In mid-April, NewsNation announced the addition of Adrienne Bankert (pictured at top), who had previously served as a national correspondent for ABC News since 2015, to its lineup of on-air journalists. The plan is for Bankert to complement NewsNation‘s prime-time cast as she delivers various special reports that will broadcast on existing NewsNation programming, such as NewsNation Prime with Marni Hughes, Rob Nelson and Albert Ramon and The Donlon Report. This comes at a time when the network is looking to expand its viewership and increasingly appeal to an audience potentially looking for alternatives to the sensationalism and partisan-alignment that tends to characterize cable news shows.As has also been covered recently at MediaVillage, other recent additions to NewsNation’s crew have included Ashleigh Banfield, who began hosting the 10 p.m. program Banfieldin March of this year, and Joe Donlon, who hosts the 7 p.m. show The Donlon Report.
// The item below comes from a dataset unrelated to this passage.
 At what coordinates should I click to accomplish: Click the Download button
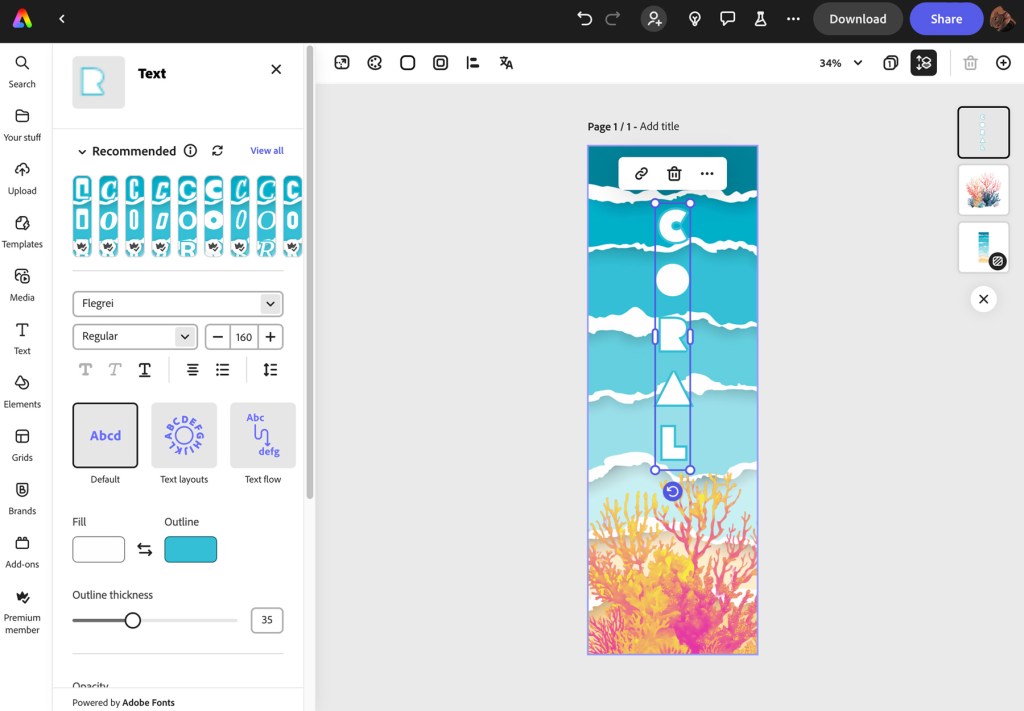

In an interview for this piece, Bankert began by describing a sense of positivity and possibility that struck her when she first arrived at NewsNation’s Chicago newsroom. “It is a very new operation,” she said. “It’s a beautiful facility. It’s just stunning, and there’s been just an overall optimism.” She then alluded to the reason she joined NewsNation -- one she suspects is shared by her colleagues. “I want to do stories where all sides are represented as best as can be, and also provide some hope, provide some solutions,” Bankert said.
NewsNation, as I discussed in a previous piece on The Donlon Report, has staked its positioning on an effort to return to a less narrative-driven brand of news reporting. And this is a point Bankert echoed to me when stating her belief that “especially after the past year, Americans are looking for something different. And I believe that they are tired of divisiveness, and debate, and hate, in whatever context that is expressed.”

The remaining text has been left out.